■ **EXERCISE INSTRUCTIONS**: Copy out the lines beginning with the one that contains "Task: Click the Отправленные sent folder icon" and ending with the last line below, exactly as they stand. Pictures are not copied.
** SUPPLIED ENTRIES follows **
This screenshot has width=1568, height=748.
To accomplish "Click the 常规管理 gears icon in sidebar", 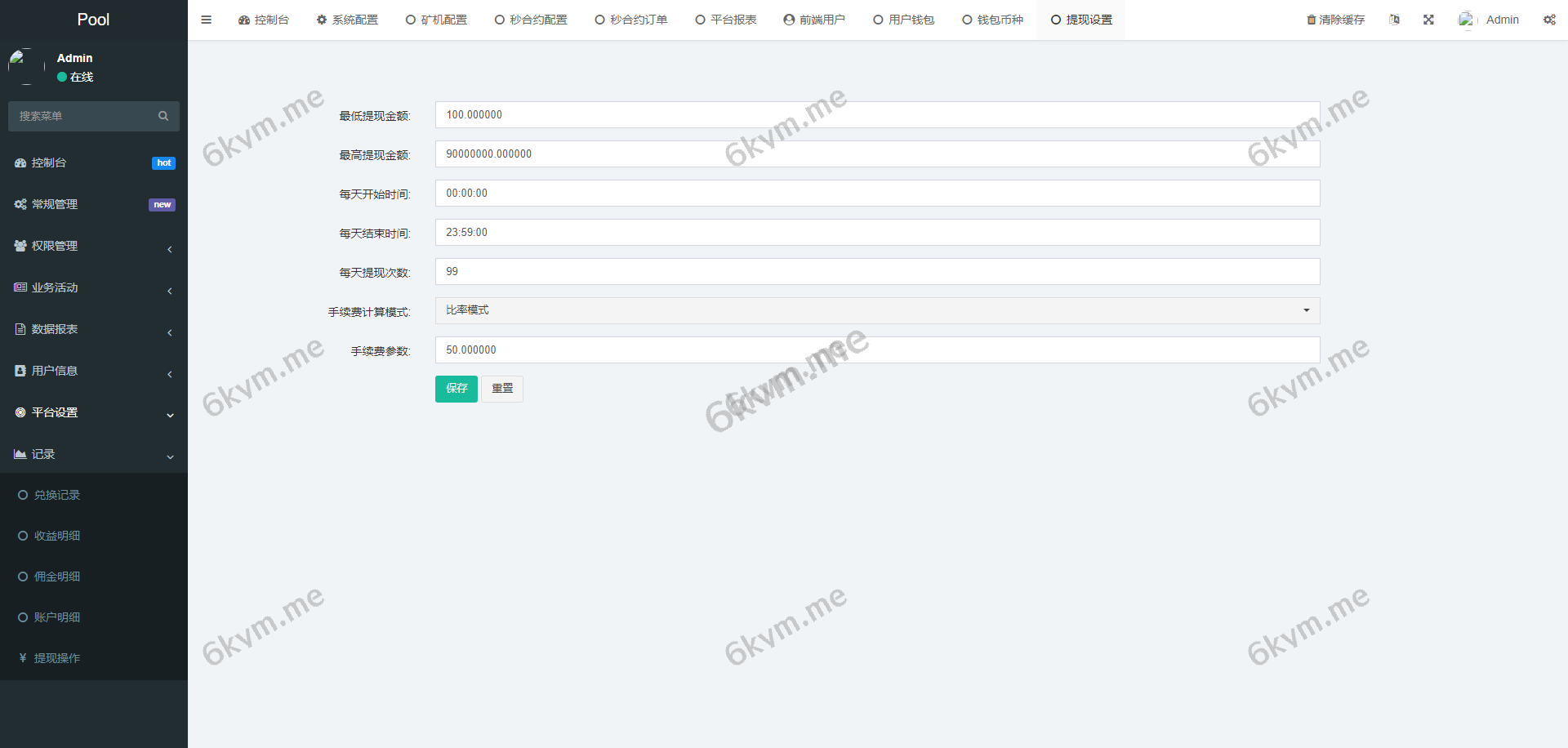I will pyautogui.click(x=20, y=204).
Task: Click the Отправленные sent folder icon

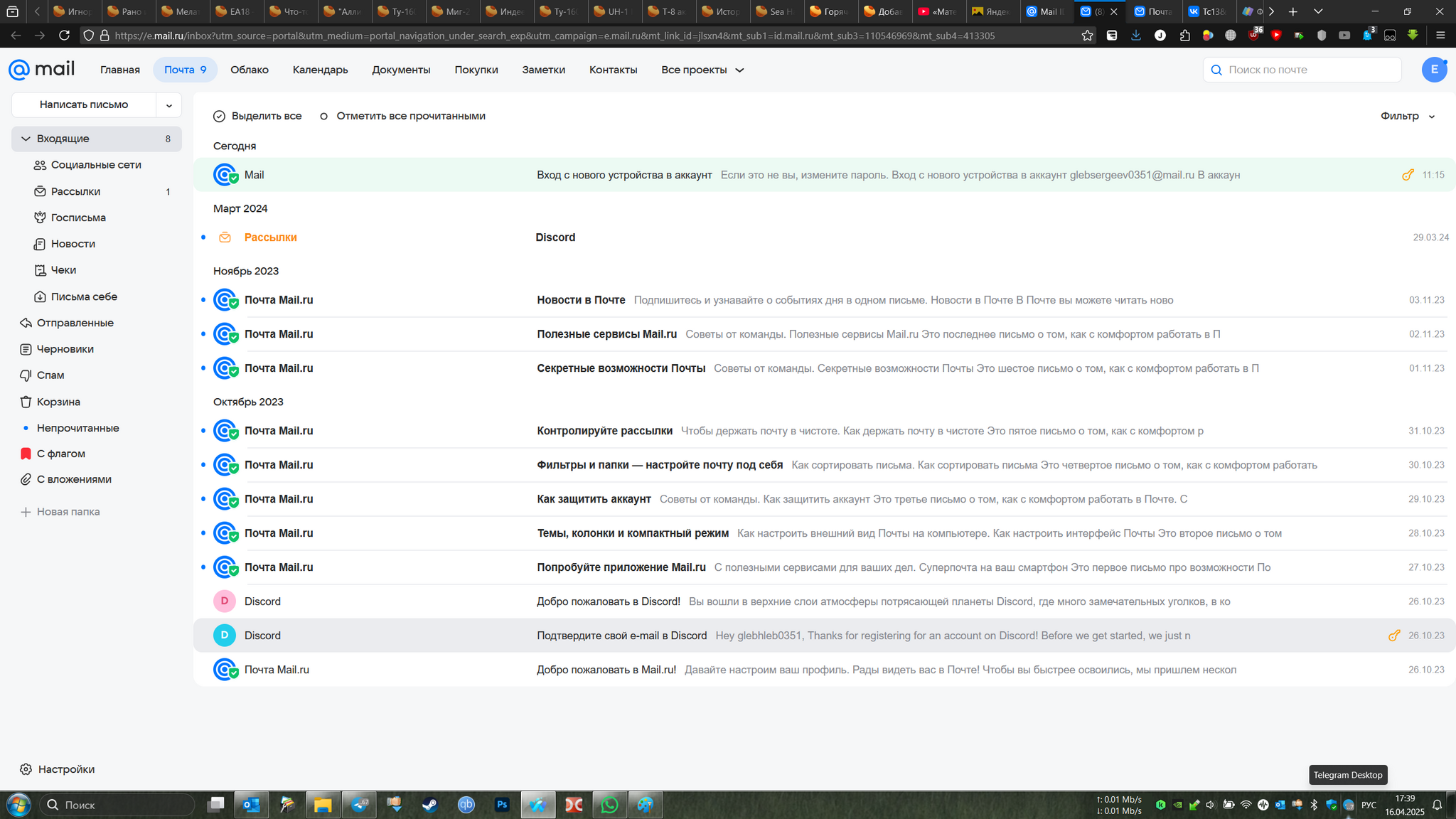Action: pyautogui.click(x=26, y=323)
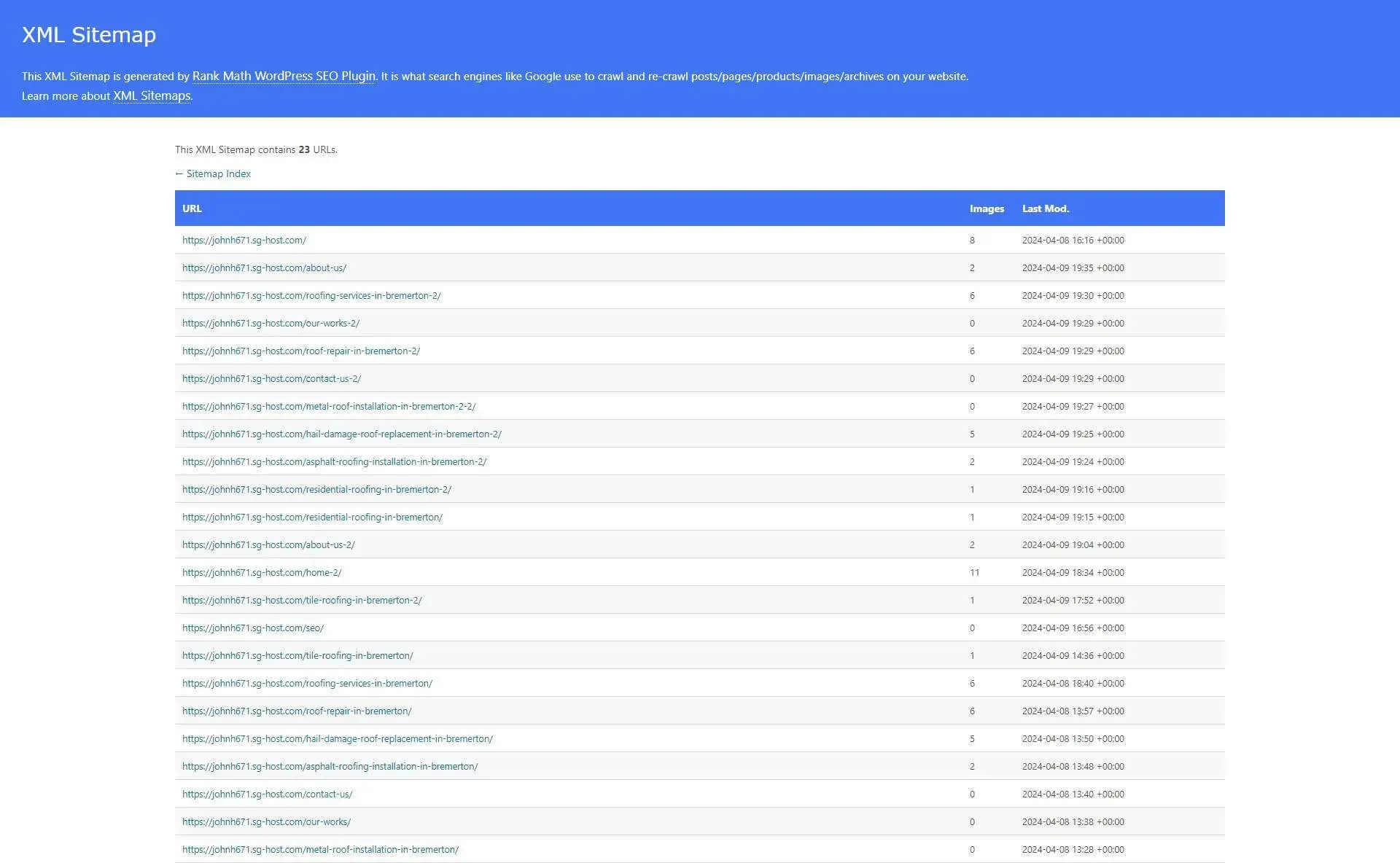The width and height of the screenshot is (1400, 863).
Task: Open the residential-roofing-in-bremerton-2 entry
Action: (x=316, y=489)
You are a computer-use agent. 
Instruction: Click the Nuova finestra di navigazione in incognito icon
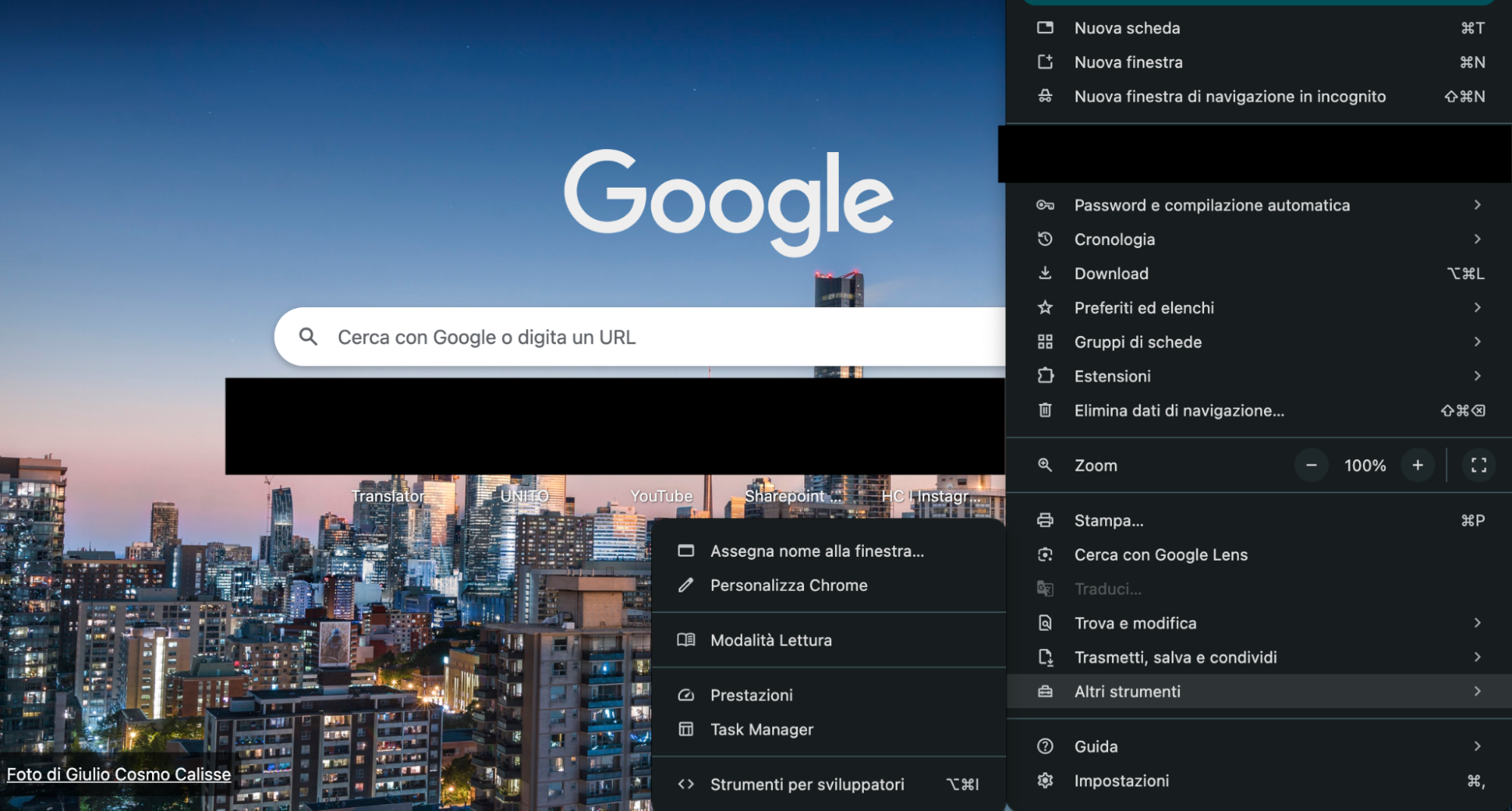coord(1046,96)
** End of SUPPLIED ENTRIES **
■ **FINISHED TASK**:
Task: Click the Отправленные sent folder icon

Action: pyautogui.click(x=26, y=323)
The width and height of the screenshot is (1400, 863).
Task: Open the residential-roofing-in-bremerton-2 entry
Action: (x=316, y=489)
You are a computer-use agent. 
Instruction: Click the Nuova finestra di navigazione in incognito icon
coord(1046,96)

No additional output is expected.